(Beginning of Given information)
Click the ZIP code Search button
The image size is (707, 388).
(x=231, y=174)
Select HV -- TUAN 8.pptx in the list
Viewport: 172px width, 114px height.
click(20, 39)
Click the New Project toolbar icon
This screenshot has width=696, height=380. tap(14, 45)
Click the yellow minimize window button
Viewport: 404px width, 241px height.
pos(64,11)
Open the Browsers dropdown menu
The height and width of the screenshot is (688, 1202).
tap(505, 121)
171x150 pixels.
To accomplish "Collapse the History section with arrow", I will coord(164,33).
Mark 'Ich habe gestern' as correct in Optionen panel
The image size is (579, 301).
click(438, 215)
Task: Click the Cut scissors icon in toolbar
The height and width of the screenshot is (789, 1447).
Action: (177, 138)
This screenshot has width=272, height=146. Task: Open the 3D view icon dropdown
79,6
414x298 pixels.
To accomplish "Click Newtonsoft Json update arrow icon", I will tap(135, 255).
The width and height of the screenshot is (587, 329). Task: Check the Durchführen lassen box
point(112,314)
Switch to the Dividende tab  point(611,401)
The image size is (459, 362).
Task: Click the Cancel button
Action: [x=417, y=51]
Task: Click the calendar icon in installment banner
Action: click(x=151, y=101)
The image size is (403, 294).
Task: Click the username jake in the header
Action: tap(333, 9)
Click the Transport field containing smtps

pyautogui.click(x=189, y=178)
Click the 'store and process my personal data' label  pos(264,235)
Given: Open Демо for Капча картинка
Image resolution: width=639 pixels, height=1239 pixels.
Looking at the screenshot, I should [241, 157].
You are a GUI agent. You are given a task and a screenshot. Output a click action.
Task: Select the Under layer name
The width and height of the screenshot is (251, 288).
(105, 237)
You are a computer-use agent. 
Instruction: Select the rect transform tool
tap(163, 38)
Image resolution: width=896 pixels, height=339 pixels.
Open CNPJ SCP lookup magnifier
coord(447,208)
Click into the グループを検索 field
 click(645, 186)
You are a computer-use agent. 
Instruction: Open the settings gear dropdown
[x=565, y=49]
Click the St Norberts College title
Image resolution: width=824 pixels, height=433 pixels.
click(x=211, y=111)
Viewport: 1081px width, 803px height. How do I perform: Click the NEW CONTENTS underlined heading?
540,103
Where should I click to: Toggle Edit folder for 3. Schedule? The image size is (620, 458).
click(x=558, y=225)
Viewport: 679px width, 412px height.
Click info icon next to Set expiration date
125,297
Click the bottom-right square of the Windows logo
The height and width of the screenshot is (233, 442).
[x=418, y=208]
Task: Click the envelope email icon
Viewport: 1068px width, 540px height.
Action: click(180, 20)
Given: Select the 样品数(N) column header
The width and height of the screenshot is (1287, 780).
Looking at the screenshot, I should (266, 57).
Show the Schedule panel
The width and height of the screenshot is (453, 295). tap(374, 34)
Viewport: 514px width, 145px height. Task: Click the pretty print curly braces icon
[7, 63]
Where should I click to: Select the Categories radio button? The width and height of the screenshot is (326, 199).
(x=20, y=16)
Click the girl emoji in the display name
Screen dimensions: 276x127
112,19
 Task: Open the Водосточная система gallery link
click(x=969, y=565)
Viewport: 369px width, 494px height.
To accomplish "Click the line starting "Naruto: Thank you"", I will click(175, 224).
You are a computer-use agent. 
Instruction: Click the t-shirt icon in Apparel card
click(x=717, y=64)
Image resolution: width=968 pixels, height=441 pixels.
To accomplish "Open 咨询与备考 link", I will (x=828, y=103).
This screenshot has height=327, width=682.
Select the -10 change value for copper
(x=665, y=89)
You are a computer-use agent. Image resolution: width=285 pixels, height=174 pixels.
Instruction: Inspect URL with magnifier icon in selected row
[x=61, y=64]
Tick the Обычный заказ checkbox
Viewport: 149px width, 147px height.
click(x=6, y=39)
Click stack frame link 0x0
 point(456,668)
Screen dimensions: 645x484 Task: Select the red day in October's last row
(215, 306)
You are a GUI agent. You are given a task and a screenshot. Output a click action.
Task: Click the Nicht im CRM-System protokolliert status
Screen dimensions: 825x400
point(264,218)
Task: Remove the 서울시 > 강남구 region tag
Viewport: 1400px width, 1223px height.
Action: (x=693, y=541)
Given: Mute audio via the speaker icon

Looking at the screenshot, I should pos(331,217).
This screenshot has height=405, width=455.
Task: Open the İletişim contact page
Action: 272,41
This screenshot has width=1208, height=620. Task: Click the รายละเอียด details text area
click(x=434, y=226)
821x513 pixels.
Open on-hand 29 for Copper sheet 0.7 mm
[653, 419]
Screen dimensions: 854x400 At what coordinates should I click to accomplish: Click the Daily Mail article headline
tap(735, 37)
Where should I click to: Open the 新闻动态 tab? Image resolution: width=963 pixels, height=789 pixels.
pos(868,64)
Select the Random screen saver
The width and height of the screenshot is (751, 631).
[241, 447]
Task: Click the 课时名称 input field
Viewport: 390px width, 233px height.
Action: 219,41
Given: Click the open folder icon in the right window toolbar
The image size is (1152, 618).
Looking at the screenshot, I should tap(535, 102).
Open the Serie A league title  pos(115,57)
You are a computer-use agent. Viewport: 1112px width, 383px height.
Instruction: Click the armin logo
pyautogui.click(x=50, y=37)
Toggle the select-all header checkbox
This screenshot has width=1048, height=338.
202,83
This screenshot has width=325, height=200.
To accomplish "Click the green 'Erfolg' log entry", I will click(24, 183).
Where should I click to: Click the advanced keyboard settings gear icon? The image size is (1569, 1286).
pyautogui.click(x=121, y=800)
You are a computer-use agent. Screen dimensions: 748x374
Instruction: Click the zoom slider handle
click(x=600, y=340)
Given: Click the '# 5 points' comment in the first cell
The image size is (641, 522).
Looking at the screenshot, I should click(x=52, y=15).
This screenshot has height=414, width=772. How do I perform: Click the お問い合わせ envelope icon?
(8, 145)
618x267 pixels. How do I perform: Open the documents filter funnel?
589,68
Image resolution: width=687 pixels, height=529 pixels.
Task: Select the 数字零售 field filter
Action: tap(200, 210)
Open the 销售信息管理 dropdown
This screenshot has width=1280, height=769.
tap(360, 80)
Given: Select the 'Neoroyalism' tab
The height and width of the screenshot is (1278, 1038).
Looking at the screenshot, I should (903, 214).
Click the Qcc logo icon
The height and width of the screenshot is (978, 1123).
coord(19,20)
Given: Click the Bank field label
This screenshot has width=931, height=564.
(End of Given information)
Task statement: Every entry should be output exactly as written, please.

Exercise output:
Click the ZIP code Search button
The image size is (707, 388).
(x=231, y=174)
Select HV -- TUAN 8.pptx in the list
Viewport: 172px width, 114px height.
click(20, 39)
Click the New Project toolbar icon
This screenshot has width=696, height=380. tap(14, 45)
Click the yellow minimize window button
Viewport: 404px width, 241px height.
pos(64,11)
Open the Browsers dropdown menu
The height and width of the screenshot is (688, 1202).
tap(505, 121)
171x150 pixels.
To accomplish "Collapse the History section with arrow", I will coord(164,33).
Mark 'Ich habe gestern' as correct in Optionen panel
The image size is (579, 301).
click(438, 215)
Task: Click the Cut scissors icon in toolbar
The height and width of the screenshot is (789, 1447).
Action: (177, 138)
This screenshot has width=272, height=146. Task: Open the 3D view icon dropdown
79,6
414x298 pixels.
To accomplish "Click Newtonsoft Json update arrow icon", I will tap(135, 255).
The width and height of the screenshot is (587, 329). Task: Check the Durchführen lassen box
point(112,314)
Switch to the Dividende tab  point(611,401)
The image size is (459, 362).
Task: Click the Cancel button
Action: [x=417, y=51]
Task: Click the calendar icon in installment banner
Action: click(x=151, y=101)
The image size is (403, 294).
Task: Click the username jake in the header
Action: tap(333, 9)
Click the Transport field containing smtps

pyautogui.click(x=189, y=178)
Click the 'store and process my personal data' label  pos(264,235)
Given: Open Демо for Капча картинка
Image resolution: width=639 pixels, height=1239 pixels.
Looking at the screenshot, I should [241, 157].
You are a GUI agent. You are given a task and a screenshot. Output a click action.
Task: Select the Under layer name
The width and height of the screenshot is (251, 288).
(105, 237)
You are a computer-use agent. 
Instruction: Select the rect transform tool
tap(163, 38)
Image resolution: width=896 pixels, height=339 pixels.
Open CNPJ SCP lookup magnifier
coord(447,208)
Click into the グループを検索 field
 click(645, 186)
You are a computer-use agent. 
Instruction: Open the settings gear dropdown
[x=565, y=49]
Click the St Norberts College title
Image resolution: width=824 pixels, height=433 pixels.
click(x=211, y=111)
Viewport: 1081px width, 803px height. How do I perform: Click the NEW CONTENTS underlined heading?
540,103
Where should I click to: Toggle Edit folder for 3. Schedule? The image size is (620, 458).
click(x=558, y=225)
Viewport: 679px width, 412px height.
Click info icon next to Set expiration date
125,297
Click the bottom-right square of the Windows logo
The height and width of the screenshot is (233, 442).
[x=418, y=208]
Task: Click the envelope email icon
Viewport: 1068px width, 540px height.
Action: click(180, 20)
Given: Select the 样品数(N) column header
The width and height of the screenshot is (1287, 780).
Looking at the screenshot, I should (266, 57).
Show the Schedule panel
The width and height of the screenshot is (453, 295). tap(374, 34)
Viewport: 514px width, 145px height. Task: Click the pretty print curly braces icon
[7, 63]
Where should I click to: Select the Categories radio button? The width and height of the screenshot is (326, 199).
(x=20, y=16)
Click the girl emoji in the display name
Screen dimensions: 276x127
112,19
 Task: Open the Водосточная система gallery link
click(x=969, y=565)
Viewport: 369px width, 494px height.
To accomplish "Click the line starting "Naruto: Thank you"", I will click(175, 224).
You are a computer-use agent. 
Instruction: Click the t-shirt icon in Apparel card
click(x=717, y=64)
Image resolution: width=968 pixels, height=441 pixels.
To accomplish "Open 咨询与备考 link", I will (x=828, y=103).
This screenshot has height=327, width=682.
Select the -10 change value for copper
(x=665, y=89)
You are a computer-use agent. Image resolution: width=285 pixels, height=174 pixels.
Instruction: Inspect URL with magnifier icon in selected row
[x=61, y=64]
Tick the Обычный заказ checkbox
Viewport: 149px width, 147px height.
click(x=6, y=39)
Click stack frame link 0x0
 point(456,668)
Screen dimensions: 645x484 Task: Select the red day in October's last row
(215, 306)
You are a GUI agent. You are given a task and a screenshot. Output a click action.
Task: Click the Nicht im CRM-System protokolliert status
Screen dimensions: 825x400
point(264,218)
Task: Remove the 서울시 > 강남구 region tag
Viewport: 1400px width, 1223px height.
Action: (x=693, y=541)
Given: Mute audio via the speaker icon

Looking at the screenshot, I should pos(331,217).
This screenshot has height=405, width=455.
Task: Open the İletişim contact page
Action: 272,41
This screenshot has width=1208, height=620. Task: Click the รายละเอียด details text area
click(x=434, y=226)
821x513 pixels.
Open on-hand 29 for Copper sheet 0.7 mm
[653, 419]
Screen dimensions: 854x400 At what coordinates should I click to accomplish: Click the Daily Mail article headline
tap(735, 37)
Where should I click to: Open the 新闻动态 tab? Image resolution: width=963 pixels, height=789 pixels.
pos(868,64)
Select the Random screen saver
The width and height of the screenshot is (751, 631).
[241, 447]
Task: Click the 课时名称 input field
Viewport: 390px width, 233px height.
Action: 219,41
Given: Click the open folder icon in the right window toolbar
The image size is (1152, 618).
Looking at the screenshot, I should tap(535, 102).
Open the Serie A league title  pos(115,57)
You are a computer-use agent. Viewport: 1112px width, 383px height.
Instruction: Click the armin logo
pyautogui.click(x=50, y=37)
Toggle the select-all header checkbox
This screenshot has width=1048, height=338.
202,83
This screenshot has width=325, height=200.
To accomplish "Click the green 'Erfolg' log entry", I will click(24, 183).
Where should I click to: Click the advanced keyboard settings gear icon? The image size is (1569, 1286).
pyautogui.click(x=121, y=800)
You are a computer-use agent. Screen dimensions: 748x374
Instruction: Click the zoom slider handle
click(x=600, y=340)
Given: Click the '# 5 points' comment in the first cell
The image size is (641, 522).
Looking at the screenshot, I should click(x=52, y=15).
This screenshot has height=414, width=772. How do I perform: Click the お問い合わせ envelope icon?
(8, 145)
618x267 pixels. How do I perform: Open the documents filter funnel?
589,68
Image resolution: width=687 pixels, height=529 pixels.
Task: Select the 数字零售 field filter
Action: tap(200, 210)
Open the 销售信息管理 dropdown
This screenshot has width=1280, height=769.
tap(360, 80)
Given: Select the 'Neoroyalism' tab
The height and width of the screenshot is (1278, 1038).
Looking at the screenshot, I should (903, 214).
Click the Qcc logo icon
The height and width of the screenshot is (978, 1123).
coord(19,20)
Given: Click the Bank field label
This screenshot has width=931, height=564.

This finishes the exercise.